═════ Records for processing

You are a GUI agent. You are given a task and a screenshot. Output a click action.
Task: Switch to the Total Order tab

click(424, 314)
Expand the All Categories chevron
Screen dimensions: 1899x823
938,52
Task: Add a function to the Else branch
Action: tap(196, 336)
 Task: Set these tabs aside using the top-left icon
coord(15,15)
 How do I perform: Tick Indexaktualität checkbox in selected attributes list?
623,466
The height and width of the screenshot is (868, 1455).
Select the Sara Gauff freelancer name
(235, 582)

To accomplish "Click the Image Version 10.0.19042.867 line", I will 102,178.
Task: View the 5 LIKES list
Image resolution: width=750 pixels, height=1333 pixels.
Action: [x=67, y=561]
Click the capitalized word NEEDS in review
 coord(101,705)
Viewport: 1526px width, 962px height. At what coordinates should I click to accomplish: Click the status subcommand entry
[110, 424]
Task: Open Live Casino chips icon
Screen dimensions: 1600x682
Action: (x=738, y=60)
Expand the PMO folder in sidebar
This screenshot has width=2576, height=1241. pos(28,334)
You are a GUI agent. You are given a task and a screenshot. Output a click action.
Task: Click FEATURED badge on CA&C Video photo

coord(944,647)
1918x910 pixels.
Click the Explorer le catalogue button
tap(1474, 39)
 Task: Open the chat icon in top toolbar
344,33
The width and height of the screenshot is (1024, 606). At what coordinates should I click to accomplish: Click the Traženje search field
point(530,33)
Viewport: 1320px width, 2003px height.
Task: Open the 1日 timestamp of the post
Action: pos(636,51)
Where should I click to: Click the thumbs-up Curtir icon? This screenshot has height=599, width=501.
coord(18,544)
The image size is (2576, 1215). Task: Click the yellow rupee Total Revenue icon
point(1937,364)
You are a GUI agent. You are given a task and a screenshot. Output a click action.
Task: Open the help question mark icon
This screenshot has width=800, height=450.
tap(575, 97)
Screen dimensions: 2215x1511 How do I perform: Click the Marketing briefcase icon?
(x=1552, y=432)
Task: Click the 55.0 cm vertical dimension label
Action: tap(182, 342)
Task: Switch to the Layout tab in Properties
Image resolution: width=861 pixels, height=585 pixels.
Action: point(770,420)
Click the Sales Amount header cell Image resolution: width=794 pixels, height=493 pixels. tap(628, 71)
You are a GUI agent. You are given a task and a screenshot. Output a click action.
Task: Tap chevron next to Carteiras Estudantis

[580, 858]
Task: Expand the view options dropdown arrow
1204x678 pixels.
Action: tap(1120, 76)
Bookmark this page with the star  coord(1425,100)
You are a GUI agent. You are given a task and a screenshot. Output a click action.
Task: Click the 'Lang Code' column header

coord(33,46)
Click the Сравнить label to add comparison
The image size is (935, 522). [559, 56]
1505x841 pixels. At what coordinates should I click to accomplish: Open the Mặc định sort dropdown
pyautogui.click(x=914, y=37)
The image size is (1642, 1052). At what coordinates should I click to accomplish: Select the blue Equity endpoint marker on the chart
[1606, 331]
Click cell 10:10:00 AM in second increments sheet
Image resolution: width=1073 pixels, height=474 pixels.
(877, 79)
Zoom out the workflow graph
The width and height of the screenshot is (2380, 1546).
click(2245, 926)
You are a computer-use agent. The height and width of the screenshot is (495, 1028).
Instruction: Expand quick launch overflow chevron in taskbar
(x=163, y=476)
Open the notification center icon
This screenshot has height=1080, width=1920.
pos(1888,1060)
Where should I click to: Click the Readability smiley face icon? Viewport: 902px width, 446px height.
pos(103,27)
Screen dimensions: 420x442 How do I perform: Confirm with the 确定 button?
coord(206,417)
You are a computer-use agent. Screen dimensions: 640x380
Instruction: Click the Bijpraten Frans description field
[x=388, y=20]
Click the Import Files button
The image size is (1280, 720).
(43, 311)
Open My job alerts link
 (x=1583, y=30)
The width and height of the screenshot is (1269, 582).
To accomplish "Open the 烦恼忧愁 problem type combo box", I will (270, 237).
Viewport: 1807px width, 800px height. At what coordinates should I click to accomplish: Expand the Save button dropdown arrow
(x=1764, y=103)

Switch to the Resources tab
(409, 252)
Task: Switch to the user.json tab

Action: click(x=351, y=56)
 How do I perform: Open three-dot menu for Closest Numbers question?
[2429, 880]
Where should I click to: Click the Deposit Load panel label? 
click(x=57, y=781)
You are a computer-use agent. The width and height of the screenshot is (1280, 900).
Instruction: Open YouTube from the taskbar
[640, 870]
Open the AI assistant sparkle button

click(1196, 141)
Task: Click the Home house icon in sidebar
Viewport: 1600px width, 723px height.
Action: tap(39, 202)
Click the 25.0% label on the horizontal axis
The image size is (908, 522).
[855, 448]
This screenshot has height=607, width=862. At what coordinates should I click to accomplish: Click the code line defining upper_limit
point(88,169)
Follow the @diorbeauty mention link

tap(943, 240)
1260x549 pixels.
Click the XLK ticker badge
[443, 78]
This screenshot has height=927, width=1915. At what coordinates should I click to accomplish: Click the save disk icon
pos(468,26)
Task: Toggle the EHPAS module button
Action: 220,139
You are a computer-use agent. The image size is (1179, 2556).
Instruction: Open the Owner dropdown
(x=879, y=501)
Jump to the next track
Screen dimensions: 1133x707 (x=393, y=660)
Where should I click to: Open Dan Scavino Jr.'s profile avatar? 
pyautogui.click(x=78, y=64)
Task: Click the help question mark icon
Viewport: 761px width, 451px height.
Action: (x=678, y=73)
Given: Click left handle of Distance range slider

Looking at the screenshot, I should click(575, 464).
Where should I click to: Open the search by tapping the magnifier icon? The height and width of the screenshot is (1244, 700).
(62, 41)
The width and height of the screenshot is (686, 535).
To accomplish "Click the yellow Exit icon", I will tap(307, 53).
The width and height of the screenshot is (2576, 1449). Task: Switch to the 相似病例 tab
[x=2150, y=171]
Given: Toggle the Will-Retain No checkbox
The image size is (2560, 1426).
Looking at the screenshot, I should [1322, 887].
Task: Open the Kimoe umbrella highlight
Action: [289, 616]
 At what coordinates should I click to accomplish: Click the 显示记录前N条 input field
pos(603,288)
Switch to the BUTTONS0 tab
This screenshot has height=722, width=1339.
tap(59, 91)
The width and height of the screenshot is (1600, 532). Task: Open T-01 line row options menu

══════════

Work to be completed: Return every line of the listing above that contains the string "size". Case counts.

Exercise output:
The image size is (2576, 1215). Task: Click the yellow rupee Total Revenue icon
The image size is (935, 522). [559, 56]
The image size is (1642, 1052). At what coordinates should I click to accomplish: Select the blue Equity endpoint marker on the chart
The image size is (1280, 720).
The image size is (908, 522).
You are a computer-use agent. The image size is (1179, 2556).
The image size is (2560, 1426).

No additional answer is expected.